Mais quels genres de scandales ? Des scandales internes aux deux institutions (les arts et les sciences) et des scandales auprès des spectateurs, des scandales internes ou externes donc. Mais encore ? Des scandales qui manifestent une transgression des limites entre des champs sociaux distincts (ici les arts et les sciences) et des scandales qui portent atteinte au " bon goût " d’un spectateur qui ne veut pas sortir de ses habitudes et routines. Et quels outrages, de quelle nature ? Des outrages simplement singuliers ou des outrages qui font montre d’un potentiel critique (de la part de l’art) en franchissant les limites imposées par les institutions ?

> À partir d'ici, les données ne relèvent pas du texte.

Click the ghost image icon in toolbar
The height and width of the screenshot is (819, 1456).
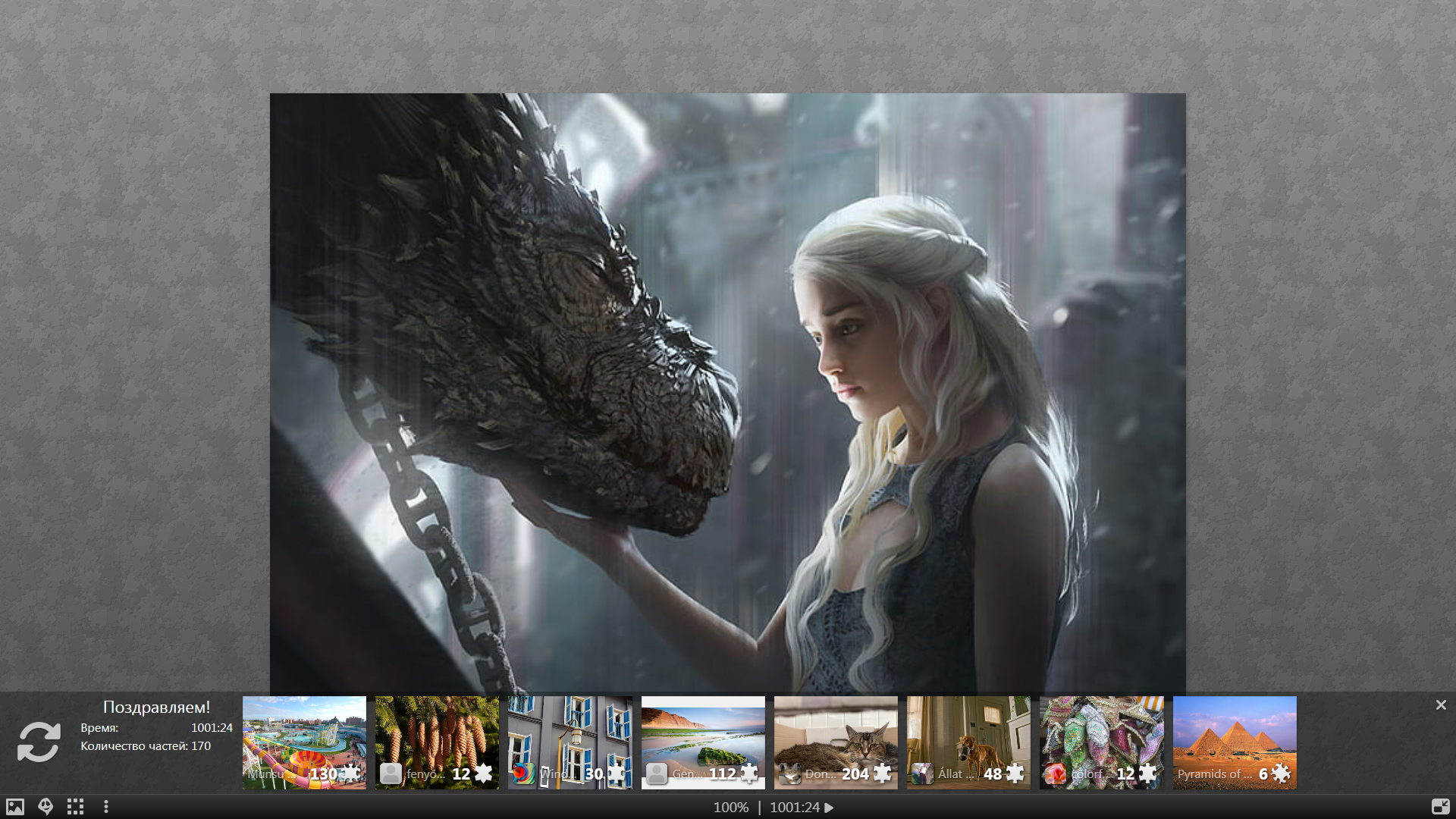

C’est pour répondre à ces questions que l’ouvrage co-dirigé par Jean-Marc Lachaud et Olivier Neveux, Une esthétique de l’outrage ? (Paris, L’Harmattan, 2012), a été conçu. Il explore la dialectique de l’esthétique et de l’outrage, en donnant au lecteur les moyens de cerner la notion même d’outrage.

Rappelons à ce propos que cette notion n’est pas simple à cerner. L’outrage constituerait d’abord une transgression qui toucherait à quelque chose de l’ordre du tabou. C’est un geste, ou un propos ou une œuvre, qui porte insulte aux " bonnes mœurs " (non réductibles à la morale et aux troubles à l’ordre public). En tout cas, il pose la question de ce qu’il est acceptable de laisser voir dans l’espace public de référence, garant de la décence et des convenances sociales. Sur le plan du droit, qui n’est pas exactement le nôtre ici, il relève du partage (flou) entre le public et le privé, conçu en termes d’espace et de topographie. L’outrage est constitué par le concours apporté à la circulation dans l’espace public d’une représentation rompant la cloison entre l’intime et le commun, le privé et le public : la publicité de l’acte sexuel, par exemple, constitue un outrage à la pudeur, et cependant ce même acte est parfaitement moral dans le silence de la chambre à coucher. Il reste que, plus généralement, l’outrage se distingue aussi de l’injure qui, lui, porte atteinte à l’honneur d’une personne, parce qu’il attaque le respect du à la fonction dont elle est investie.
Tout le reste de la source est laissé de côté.